*Problem to work on*: With pictures left out, set down exactly the lines from the line containing "How do I perform: Open" through the last line of the data.

BEGIN

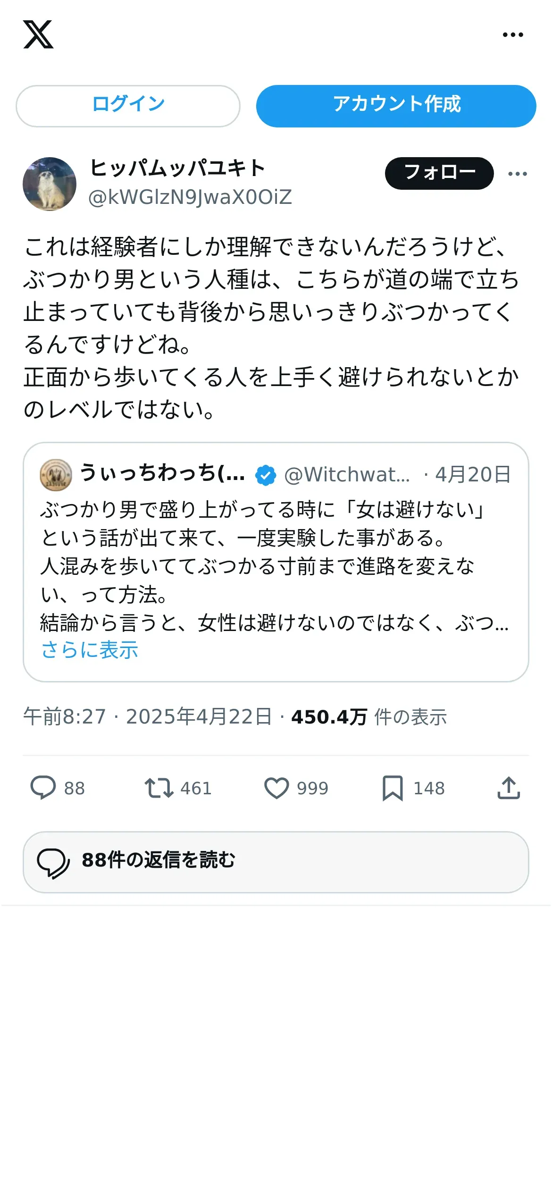
Task: Toggle フォロー for ヒッパムッパユキト
Action: point(439,173)
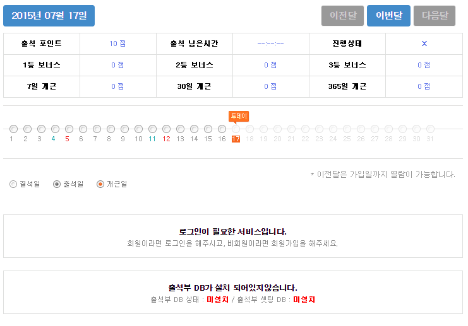Viewport: 468px width, 326px height.
Task: Click the orange 투데이 today badge
Action: pos(239,116)
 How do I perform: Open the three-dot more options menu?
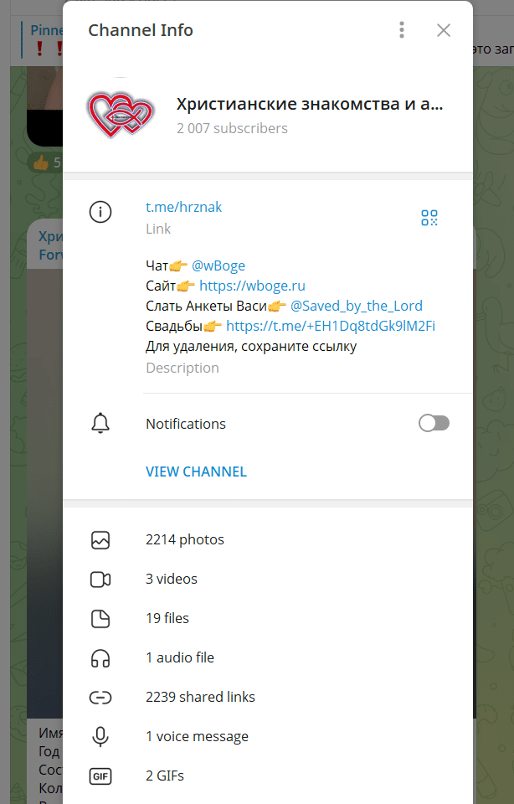pyautogui.click(x=402, y=31)
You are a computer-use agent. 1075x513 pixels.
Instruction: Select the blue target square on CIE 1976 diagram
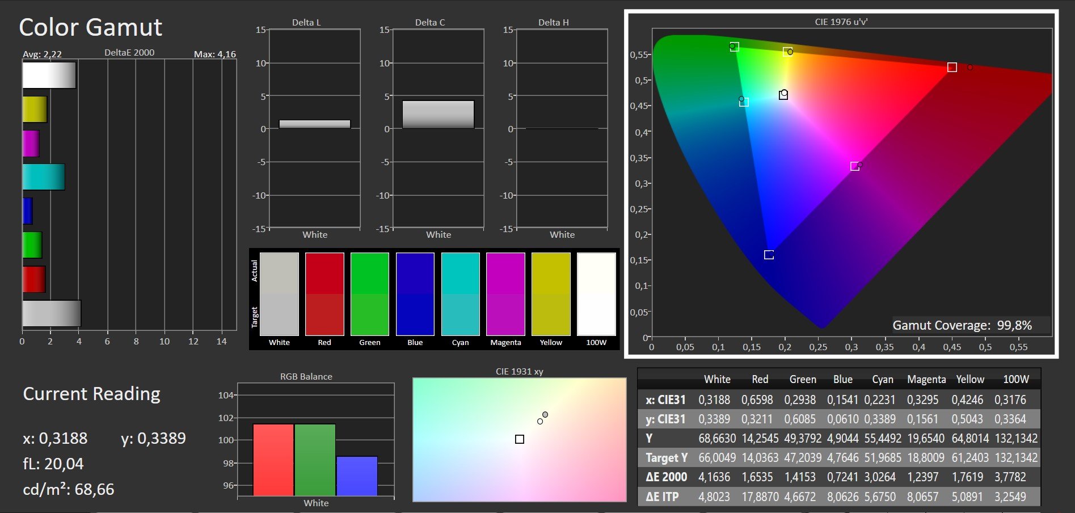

END

*Written response*:
 How do I perform: Open the three-dot more options menu?
pyautogui.click(x=402, y=31)
You are a computer-use agent. 1075x513 pixels.
Instruction: Select the blue target square on CIE 1976 diagram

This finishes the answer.